[llvm] [RISCV] Move performCombineVMergeAndVOps into RISCVFoldMasks (PR #71764)

Tue Nov 14 10:56:39 PST 2023

================
@@ -88,6 +98,304 @@ bool RISCVFoldMasks::isAllOnesMask(MachineInstr *MaskCopy) {
   }
 }
 
+static unsigned getVMSetForLMul(RISCVII::VLMUL LMUL) {
+  switch (LMUL) {
+  case RISCVII::LMUL_F8:
+    return RISCV::PseudoVMSET_M_B1;
+  case RISCVII::LMUL_F4:
+    return RISCV::PseudoVMSET_M_B2;
+  case RISCVII::LMUL_F2:
+    return RISCV::PseudoVMSET_M_B4;
+  case RISCVII::LMUL_1:
+    return RISCV::PseudoVMSET_M_B8;
+  case RISCVII::LMUL_2:
+    return RISCV::PseudoVMSET_M_B16;
+  case RISCVII::LMUL_4:
+    return RISCV::PseudoVMSET_M_B32;
+  case RISCVII::LMUL_8:
+    return RISCV::PseudoVMSET_M_B64;
+  case RISCVII::LMUL_RESERVED:
+    llvm_unreachable("Unexpected LMUL");
+  }
+  llvm_unreachable("Unknown VLMUL enum");
+}
+
+// Try to sink From to before To, also sinking any instructions between From and
+// To where there is a write-after-read dependency on a physical register.
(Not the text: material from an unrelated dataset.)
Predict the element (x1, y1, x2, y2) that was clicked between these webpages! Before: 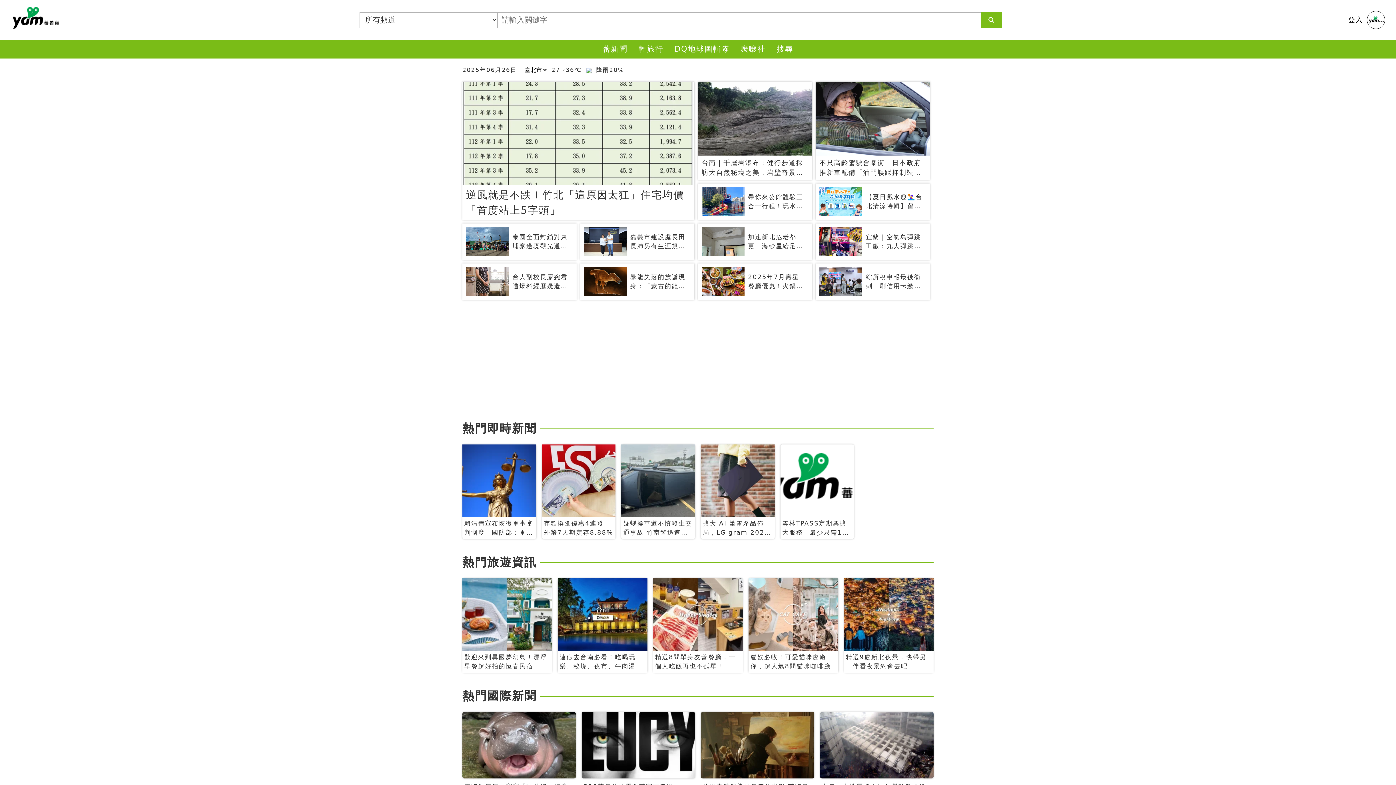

+static bool sinkInstructionAndDeps(MachineInstr &From, MachineInstr &To) {
+  assert(From.getParent() == To.getParent());
+  SmallVector<MachineInstr *> Worklist, ToSink;
+  Worklist.push_back(&From);
+
+  // Rather than compute whether or not we saw a store for every instruction,
+  // just compute it once even if it's more conservative.
+  bool SawStore = false;
+  for (MachineBasicBlock::instr_iterator II = From.getIterator();
+       II != To.getIterator(); II++) {
+    if (II->mayStore()) {
+      SawStore = true;
+      break;
+    }
+  }
+
+  while (!Worklist.empty()) {
+    MachineInstr *MI = Worklist.pop_back_val();
+
+    if (!MI->isSafeToMove(nullptr, SawStore))
+      return false;
+
+    SmallSet<Register, 8> Defs, Uses;
+    for (MachineOperand &Def : MI->all_defs())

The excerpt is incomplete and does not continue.